Kol Shofar moves forward on expansion despite appeal

The protracted legal battle over Congregation Kol Shofar’s expansion plans in Tiburon isn’t over yet, but the synagogue believes victory is almost in hand.

The 600-family congregation is moving forward with the completion of final design plans and a building department review, targeting a February 2009 groundbreaking for its new sanctuary, multi-

purpose room and classrooms.

The Tiburon Neighborhood Coalition recently filed an appeal over a county court ruling that had upheld the Tiburon Town Council’s previous certification of the synagogue’s environmental impact report and the project.

The coalition has been fighting with the synagogue since August 2005, when it first expressed reservations over the synagogue’s original expansion plan, citing traffic, noise, lighting and congestion as its main concerns. Kol Shofar eventually submitted a revised plan, which was approved by the Town Council.

In February 2007, the coalition sued the town of Tiburon over its approval of the Kol Shofar expansion plan. Earlier this year, the approval was upheld in Marin Superior Court.

Three weeks ago, a newsletter informed congregants that Kol Shofar’s legal team believes chances are “extremely low” that the coalition appeal will be successful.

Coalition attorney Stephan Volker said the group wants further concessions, but he wouldn’t reveal them, saying negotiations — which are currently suspended — are confidential, but he hopes they will resume on appeal. Volker added that he expects the appeal to be resolved within the next year.

“I’ve been up against [the law firm representing Kol Shofar] in four previous cases [across California], and we’ve won all four,” the Oakland-based Volker said. “So the assessment that they will win has to be assessed in light of that.”

That statement ignores the facts of this case, said attorney Andrea Leisy of Remy, Thomas, Moose and Manley, the Sacramento-based firm representing Kol Shofar.

“The congregation went above and beyond what is normally required for a project of this size, and they did so in a good-faith attempt to address the concerns of the town and the few residents who oppose the project,” Leisy said.

“We’re confident that the [First District] Court of Appeal will rule the same [as the Marin Superior Court],” added attorney Laura Harris.

The May 30 newsletter noted the many concessions Kol Shofar had made.
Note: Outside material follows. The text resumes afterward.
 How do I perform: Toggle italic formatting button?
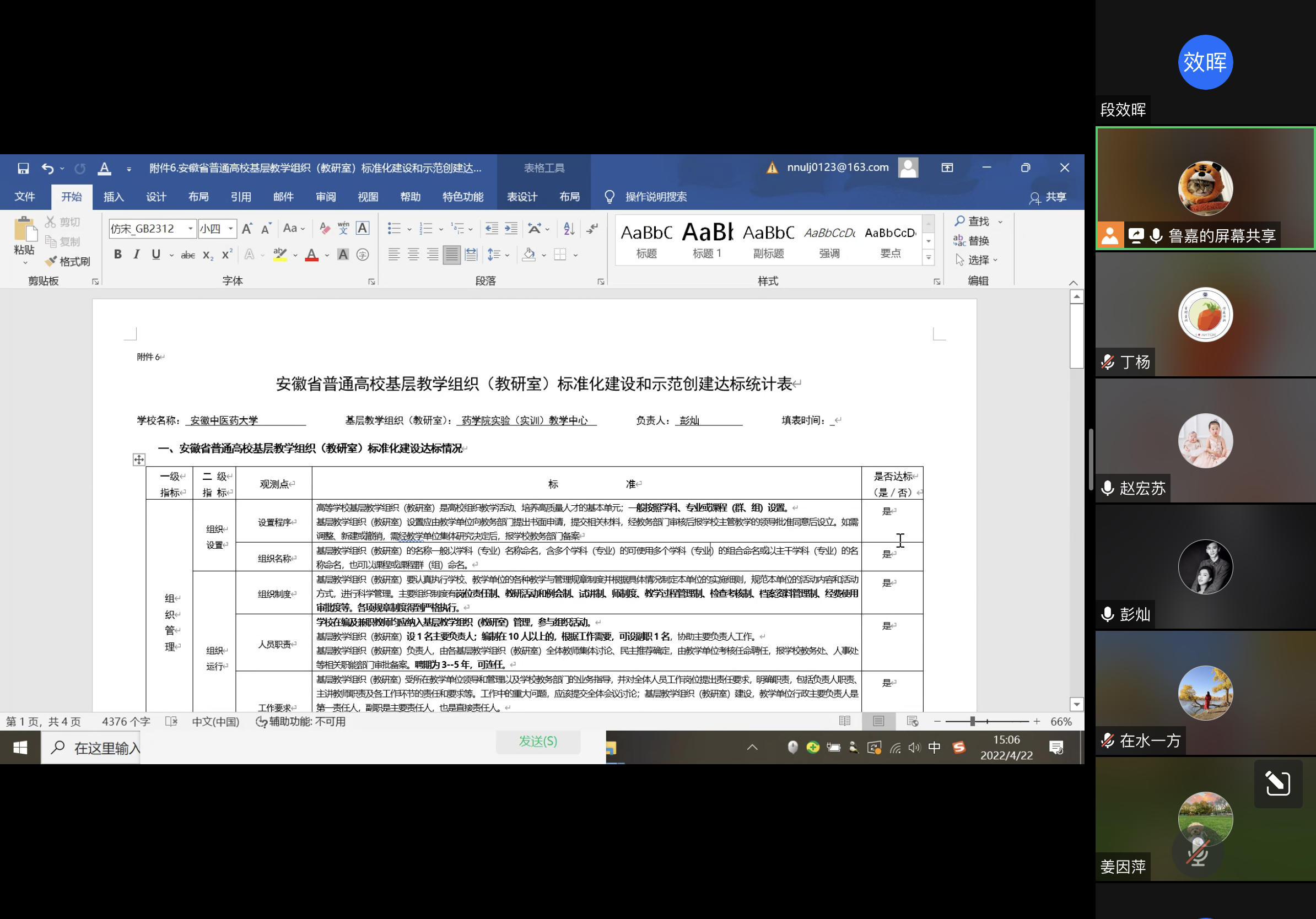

These included reducing the square footage of the proposed multipurpose facility from 9,700 square feet to 8,300, agreeing to limit the number of Saturday and Sunday evening events, and setting a curfew and capping the number of attendees at those events.

The newsletter also touted how the synagogue had undertaken the comprehensive and costly environmental impact report.

“Our having done so,” the newsletter pointed out, “contrasts sharply with St. Hilary’s Church of Tiburon, whose redevelopment and expansion project only two years previously, which considerably exceeded our scope, had been exempted from an EIR, without challenge.”

Under the assumption that they will have a groundbreaking in 2009, Kol Shofar is moving forward with its plans — including an agreement with nearby Westminster Church to host Friday night, Saturday morning and holiday services.

But some are still puzzled by the latest turn of events over the Tiburon property.

“Frankly, they’ve made no proposals and no approach to us [since the latest ruling in March] … There’s absolutely nothing happening,” said Ron Brown, former Kol Shofar president and current building committee member.

“We remain puzzled … as to why they’re continuing to press this. The judge in the superior court found in our favor in every respect.”